Cigarettes (photo) Smoking is the main cause of the following types of cancer: acute myelogenous leukemia, bladder, esophagus, lung, oral cavity, pancreas, and stomach.

Infections (virus photo) Some examples of cancerous viruses and bacteria are: Human Papilloma Virus (HPV) increases the risk of cervical, penile, vaginal, anal, and oropharyngeal cancer; Hepatitis B and C viruses increase the risk of liver cancer; and the Helicobacter pylori bacteria increases the risk of stomach cancer.

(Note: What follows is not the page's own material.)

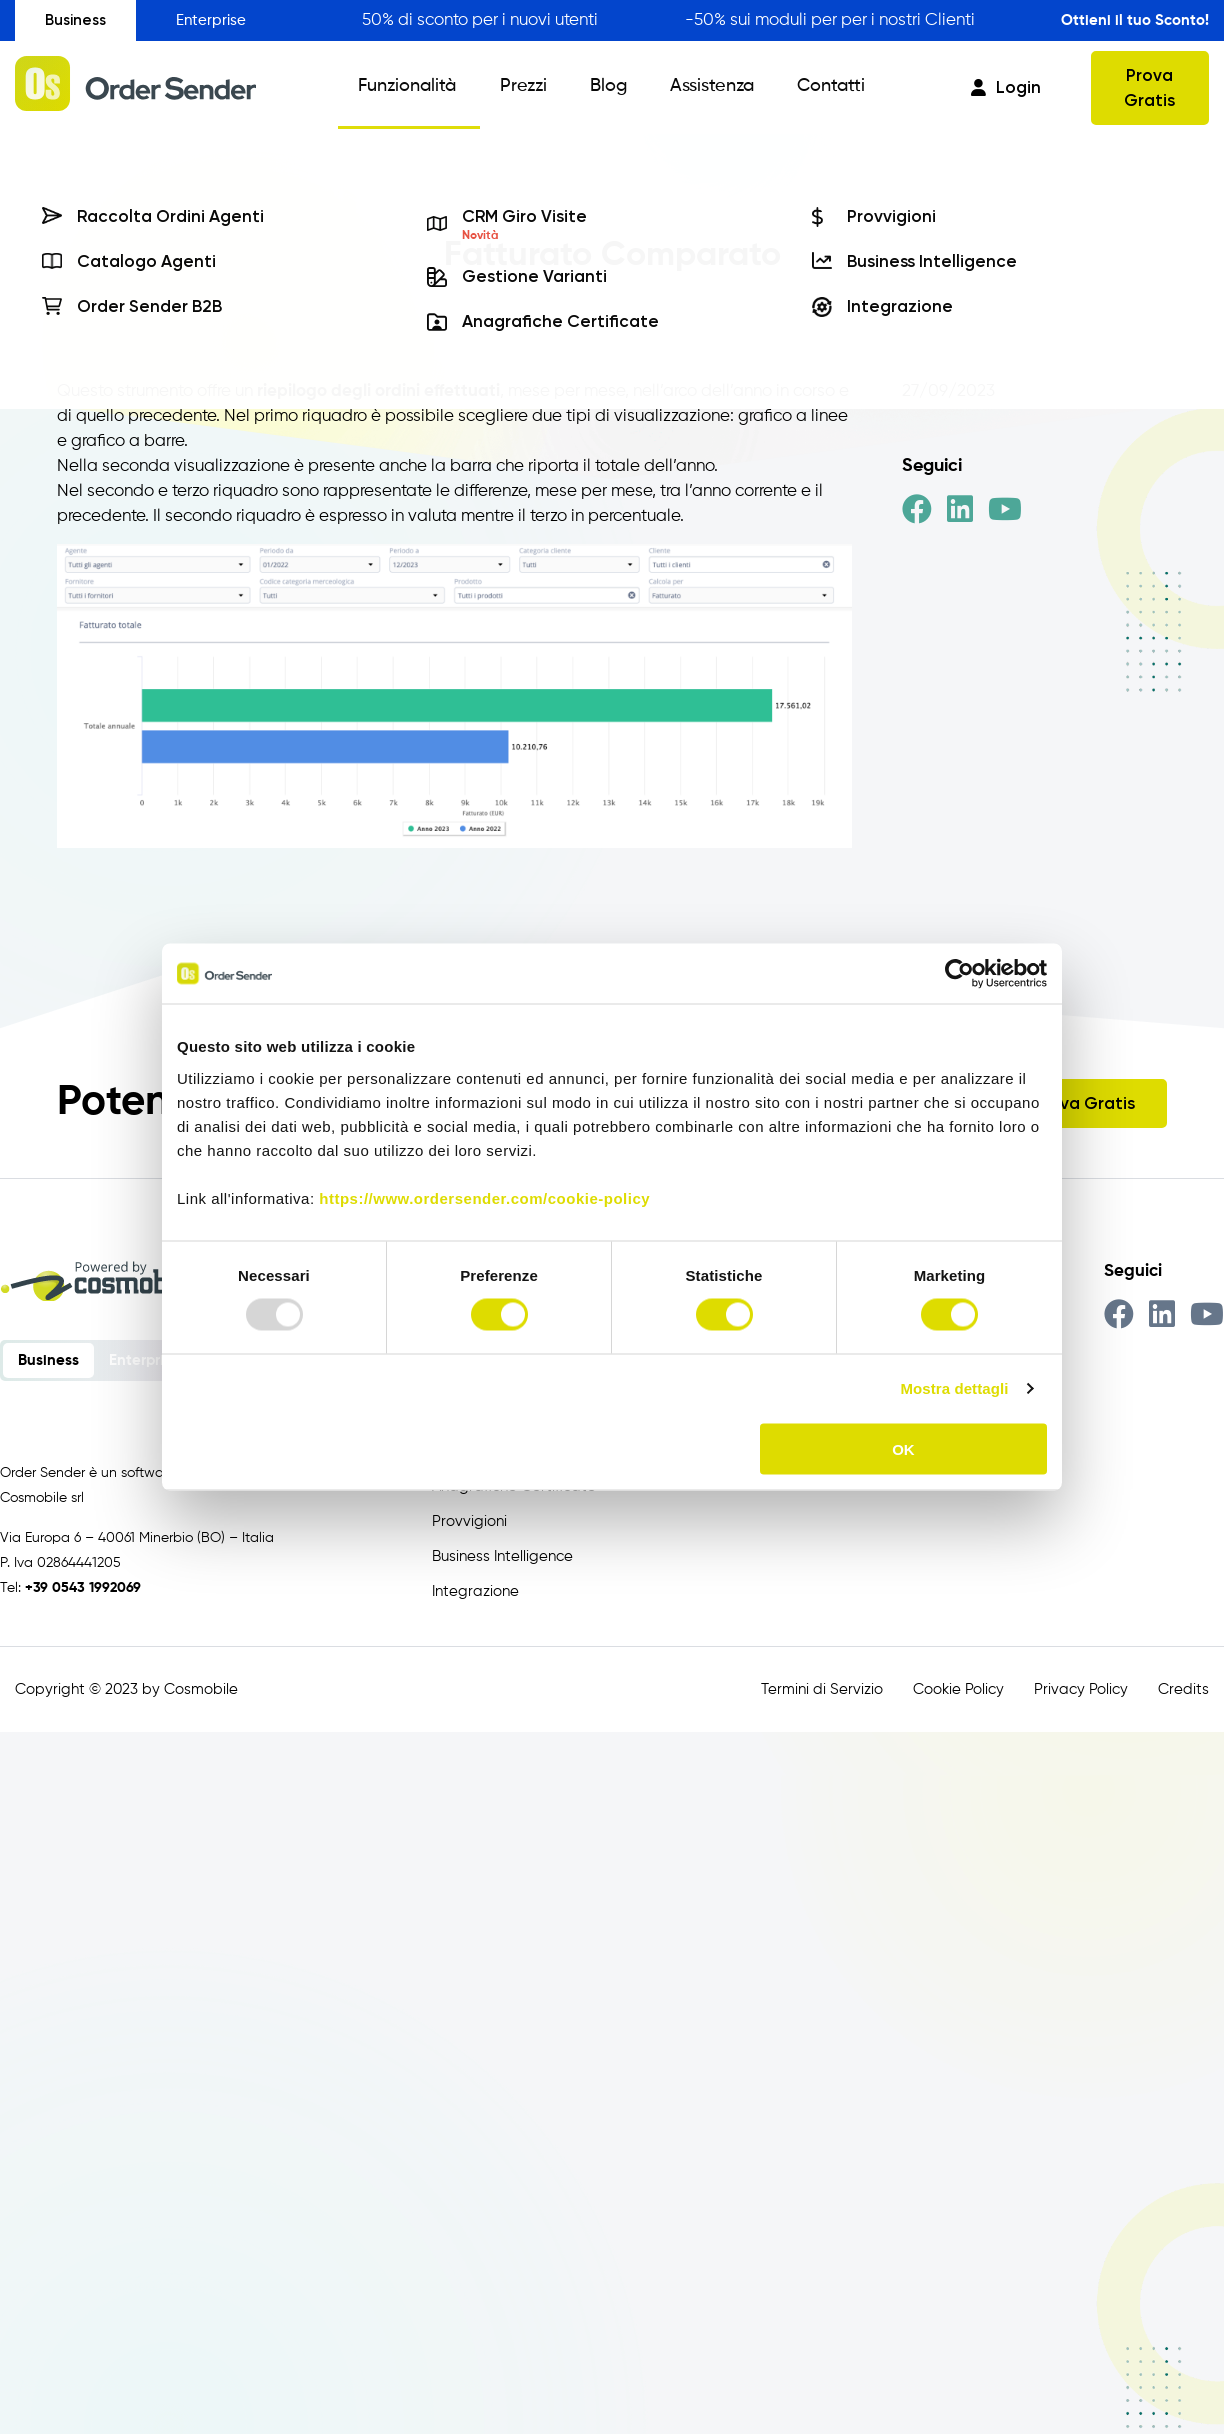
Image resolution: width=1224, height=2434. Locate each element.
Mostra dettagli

Radiation (photo) Exposure to ultraviolet radiation from the sun is the main cause of non-melanoma skin cancer. Likewise, ionizing radiation that is administered for medical reasons.

Immunosuppressive drugs after an organ transplant (photo) They diminish the body’s ability to prevent cancer from developing because it limits the body’s immune response.

Follow this measures and reduce the risk of cancer for you and your family:

  • Protect yourself from the sun’s ultraviolet rays
  • Don’t use tobacco or any of its byproducts
  • Eat five vegetables and fruits a day
  • Exercise regularly and maintain a healthy weight
  • Get tested for early cancer detection
  • Vaccinate your children against HPV

Even though early detection test cannot prevent cancer, they can help you detect it at an earlier stage, and thus easier to treat. Prevention saves lives and it is the best weapon we have against cancer. Consult your physician about early cancer detection tests and start beating cancer.